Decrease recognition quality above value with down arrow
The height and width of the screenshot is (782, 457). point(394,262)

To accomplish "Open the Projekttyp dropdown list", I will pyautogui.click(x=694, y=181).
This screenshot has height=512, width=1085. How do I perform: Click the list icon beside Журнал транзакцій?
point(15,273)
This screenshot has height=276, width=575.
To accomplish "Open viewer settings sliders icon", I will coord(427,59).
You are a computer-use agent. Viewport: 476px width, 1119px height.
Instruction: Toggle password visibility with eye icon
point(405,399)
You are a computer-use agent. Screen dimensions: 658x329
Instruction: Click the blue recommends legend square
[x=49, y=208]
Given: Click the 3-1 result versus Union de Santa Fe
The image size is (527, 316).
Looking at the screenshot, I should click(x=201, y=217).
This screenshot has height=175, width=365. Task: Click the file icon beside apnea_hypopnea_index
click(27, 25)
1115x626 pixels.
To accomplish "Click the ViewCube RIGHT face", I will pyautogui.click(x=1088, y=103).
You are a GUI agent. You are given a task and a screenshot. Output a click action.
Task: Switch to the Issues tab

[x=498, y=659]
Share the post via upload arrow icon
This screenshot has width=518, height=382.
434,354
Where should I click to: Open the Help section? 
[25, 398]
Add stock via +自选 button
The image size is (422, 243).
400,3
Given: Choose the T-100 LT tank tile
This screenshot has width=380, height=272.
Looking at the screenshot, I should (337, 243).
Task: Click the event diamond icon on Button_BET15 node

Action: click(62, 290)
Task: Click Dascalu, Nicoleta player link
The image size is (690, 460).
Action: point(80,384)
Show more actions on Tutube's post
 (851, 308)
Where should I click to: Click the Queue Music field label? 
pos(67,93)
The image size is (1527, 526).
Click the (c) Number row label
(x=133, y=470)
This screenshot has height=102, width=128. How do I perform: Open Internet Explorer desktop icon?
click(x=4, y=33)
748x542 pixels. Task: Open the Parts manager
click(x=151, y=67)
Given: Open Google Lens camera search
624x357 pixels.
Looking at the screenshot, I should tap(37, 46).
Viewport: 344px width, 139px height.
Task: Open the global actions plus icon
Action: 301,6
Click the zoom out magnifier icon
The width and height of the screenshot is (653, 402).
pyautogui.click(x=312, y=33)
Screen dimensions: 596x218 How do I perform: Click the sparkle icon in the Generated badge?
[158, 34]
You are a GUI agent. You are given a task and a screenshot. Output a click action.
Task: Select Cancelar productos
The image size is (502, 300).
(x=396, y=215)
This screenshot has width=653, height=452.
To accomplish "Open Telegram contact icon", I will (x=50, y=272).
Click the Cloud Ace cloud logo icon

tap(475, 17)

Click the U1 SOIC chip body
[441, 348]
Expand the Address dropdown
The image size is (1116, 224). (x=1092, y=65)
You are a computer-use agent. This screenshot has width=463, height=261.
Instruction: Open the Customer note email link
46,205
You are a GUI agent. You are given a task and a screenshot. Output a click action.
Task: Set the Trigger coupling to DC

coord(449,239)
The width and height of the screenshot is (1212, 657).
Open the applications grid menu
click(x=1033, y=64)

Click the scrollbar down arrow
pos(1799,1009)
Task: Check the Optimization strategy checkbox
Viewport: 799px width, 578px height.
_ _ _ _ _
> _WHAT YOU HAVE TO DO_:
Within the data above, the span starting at the line containing "Click the (c) Number row label" and ending at the line containing "Given: Open Google Lens camera search" is to be retyped exactly, with no other lines.

> _RESPONSE TO THE TASK_:
Click the (c) Number row label
(x=133, y=470)
This screenshot has height=102, width=128. How do I perform: Open Internet Explorer desktop icon?
click(x=4, y=33)
748x542 pixels. Task: Open the Parts manager
click(x=151, y=67)
Given: Open Google Lens camera search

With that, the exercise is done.